132.411           The applicant may be in or outside Australia, but not in immigration clearance.

means both bridging visa and MRT rights.

And s. 338(7A) reads:

(7A)     A decision to refuse to grant a non-citizen a permanent visa is an MRT-reviewable decision if:

(a)       the non-citizen made the application for the visa at a time when the non-citizen was outside the migration zone; and

(b)       the visa is a visa that could be granted while the non-citizen is either in or outside the migration zone.

(As stated below the advantage of applying for a subclass 132 visa onshore is that one gets a bridging visa)

But there is a layer of complication here.  The limitation period for applying for review is 21 days after notification as Reg 4.10 states:

4.10      (1)      FOR S. 347(1)(B) OF THE ACT, THE PERIOD IN WHICH AN APPLICATION FOR REVIEW OF AN MRT-REVIEWABLE DECISION MUST BE GIVEN TO THE TRIBUNAL:

(a)      if the MRT-reviewable decision is mentioned in s 338(2) or (7A) of the Act — starts when the applicant receives notice of the decision and ends at the end of 21 days after the day on which the notice is received;

And then there is this limitation in relation to merit review for the subclasss 132 visa if the application was lodged offshore as. S 347 (3A) states:

(3A)      IF THE PRIMARY DECISION WAS COVERED BY SUBSECTION 338(7A), AN APPLICATION FOR REVIEW MAY ONLY BE MADE BY A NON-CITIZEN WHO:

(a)      was physically present in the migration zone at the time when the decision was made; and

(b)      is physically present in the migration zone when the application for review is made.

To preserve an applicant’s merit review rights for an offshore lodged 132 visa application therefore one has to liaise with the case officer to ensure the refusal decision is made when the applicant is present in Australia (although there is no legal obligation of a case officer to wait until the applicant returns to Australia).

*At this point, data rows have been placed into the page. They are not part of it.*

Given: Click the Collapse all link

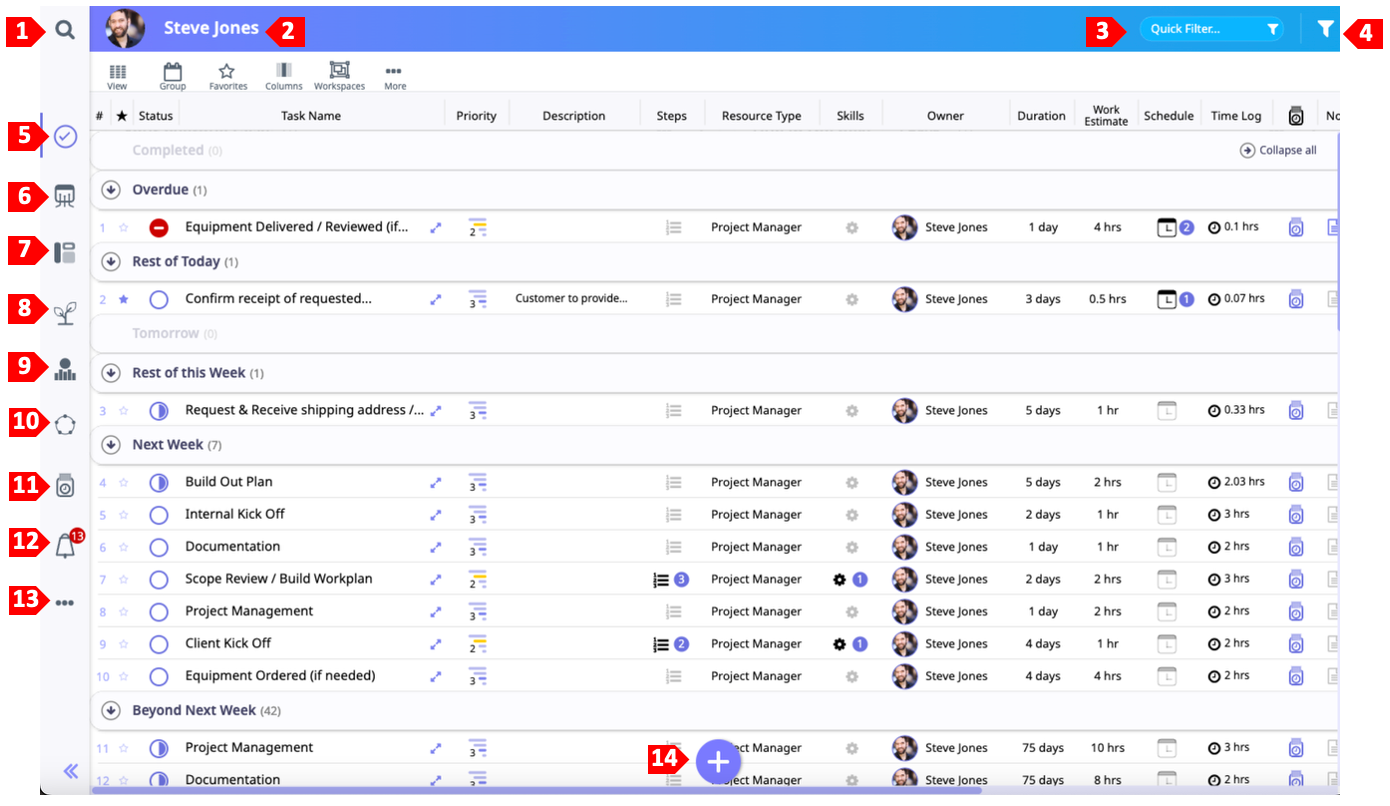Looking at the screenshot, I should coord(1278,151).
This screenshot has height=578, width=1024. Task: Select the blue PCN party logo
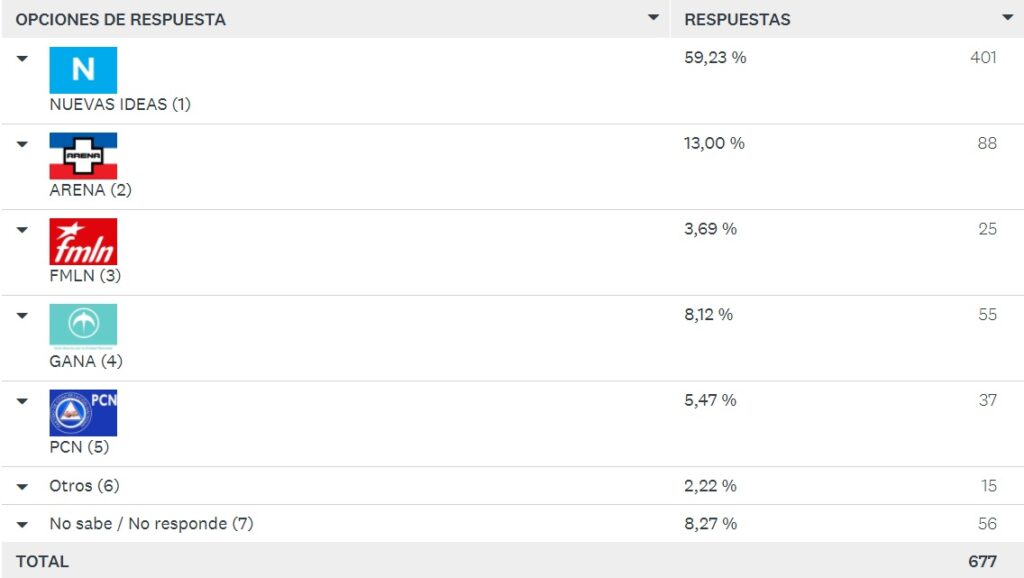83,412
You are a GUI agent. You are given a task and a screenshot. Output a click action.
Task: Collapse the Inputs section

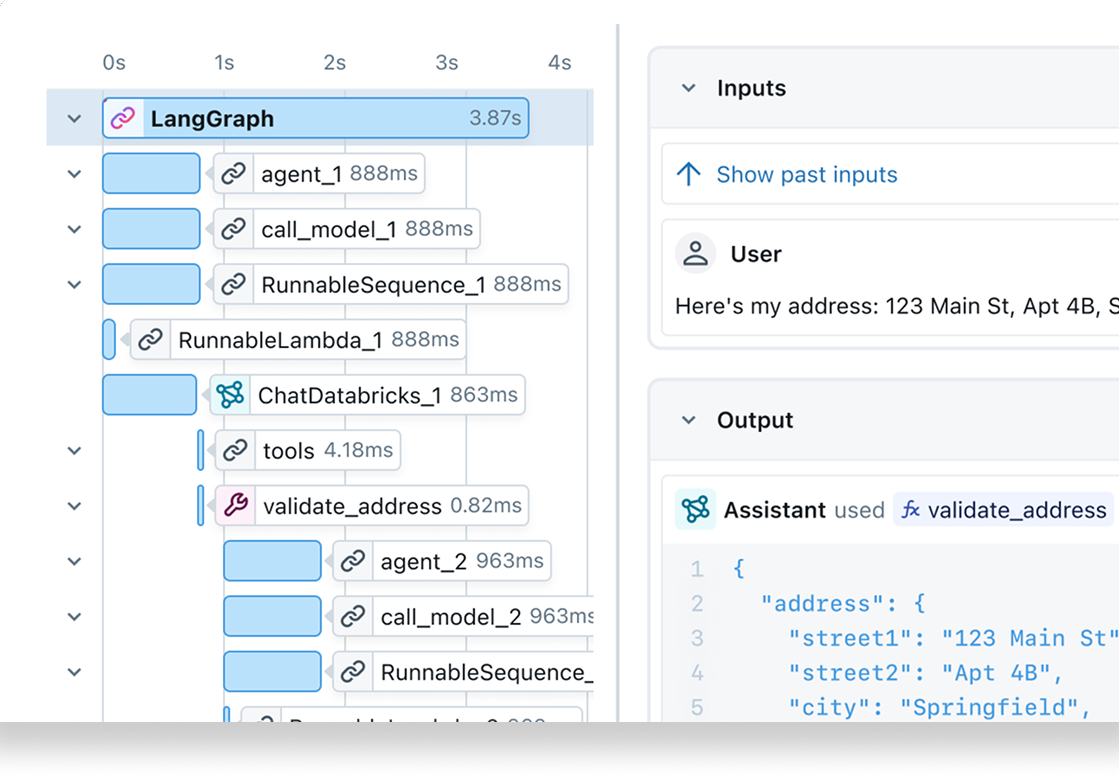tap(688, 88)
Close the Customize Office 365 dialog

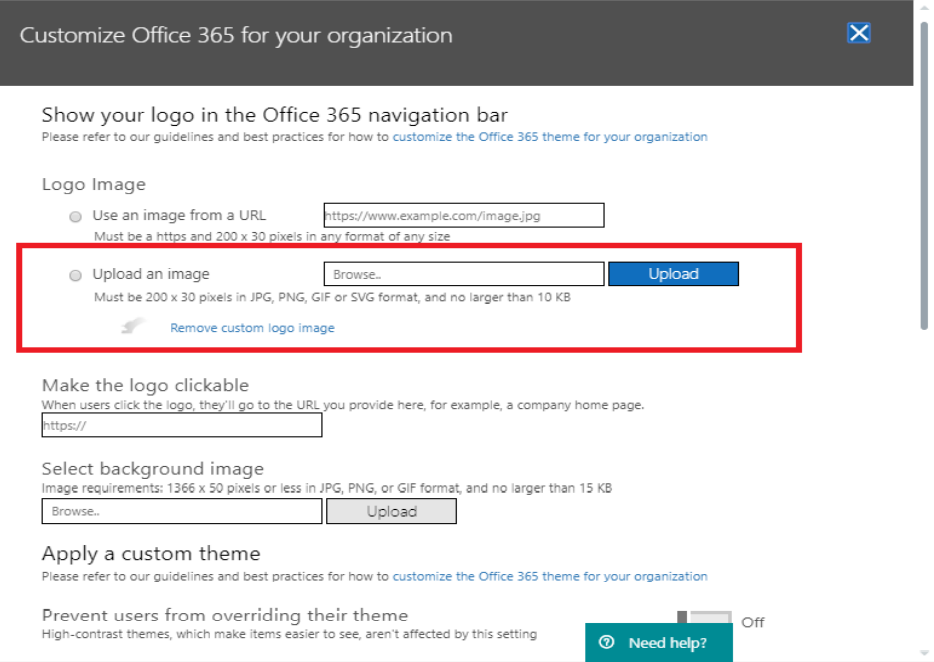[858, 33]
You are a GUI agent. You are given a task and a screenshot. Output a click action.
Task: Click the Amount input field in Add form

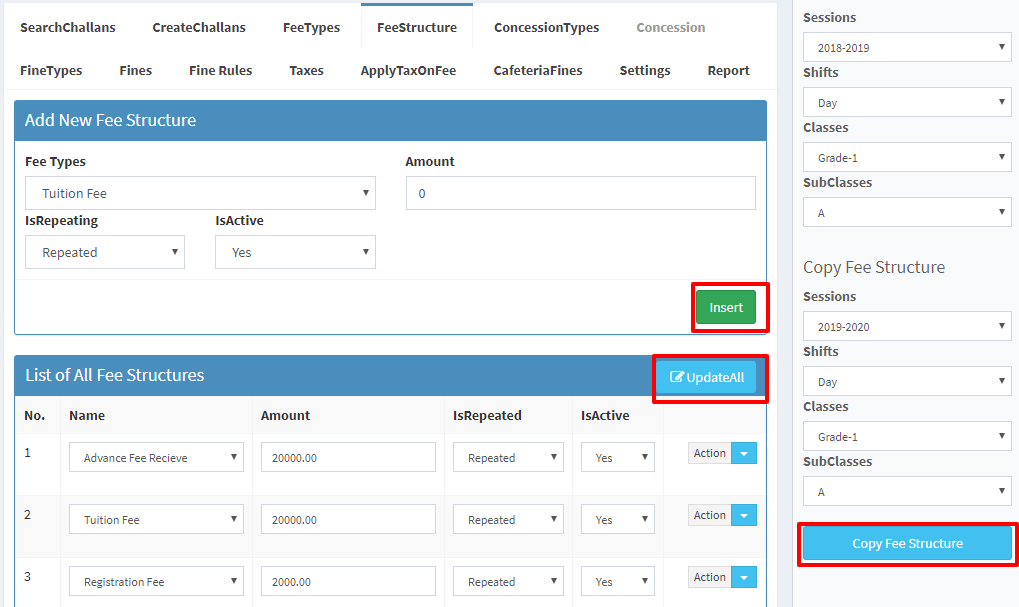click(x=580, y=192)
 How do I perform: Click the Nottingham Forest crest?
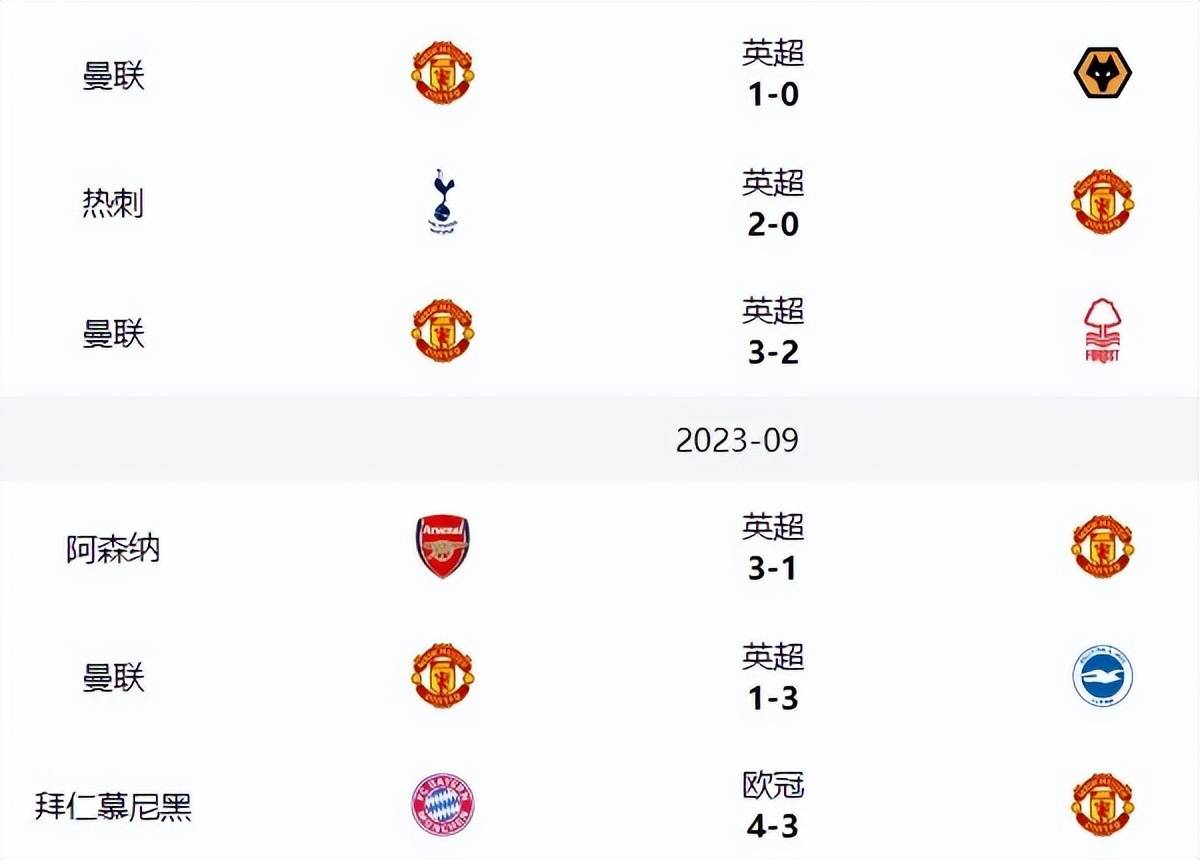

On the other hand is the subclass 132 application is made in Australia then s. 338(2) applies which reads:

(2)      A DECISION (OTHER THAN A DECISION COVERED BY SUBSECTION (4) OR MADE UNDER SECTION 501) TO REFUSE TO GRANT A NON-CITIZEN A VISA IS AN MRT-REVIEWABLE DECISION IF:

(a)      the visa could be granted while the non-citizen is in the migration zone; and

(b)      the non-citizen made the application for the visa while in the migration zone;

In such a case the applicant could be onshore or offshore at time of decision and still have merit review rights. Hence, one would only apply for a subclass 132 visa offshore if one had a no further stay provision attaching to a visa the applicant already had (ie like on a subclass 456).  If the no further stay condition 8503 applies to a visa held by an applicant then a subclass 132 visa application cannot be validly made onshore  – see the effect of s. 46(1A) which reads:

(1A)     …, AN APPLICATION FOR A VISA IS INVALID IF:

(a)      the applicant is in the migration zone; and

(b)      since last entering Australia, the applicant has held a visa subject to a condition described in s. 41(2)(a); and

(c)      the Minister has not waived that condition under s. 41(2A); and

(d)      the application is for a visa of a kind that, under that condition, the applicant is not or was not entitled to be granted

[8503 – no further stay is a condition described by s. 41(2)(a)]

Therefore a no further stay condition on an applicant’s existing temporary visa will mean that no valid application for a subclass 132 visa can be made onshore and therefore the merit review rights are determined by s. 338(7A) and  S 347 (3A).  All of this was discussed by the Federal Court in El Ess  v MIMEA [2004] FCA 1038 (13 August 2004).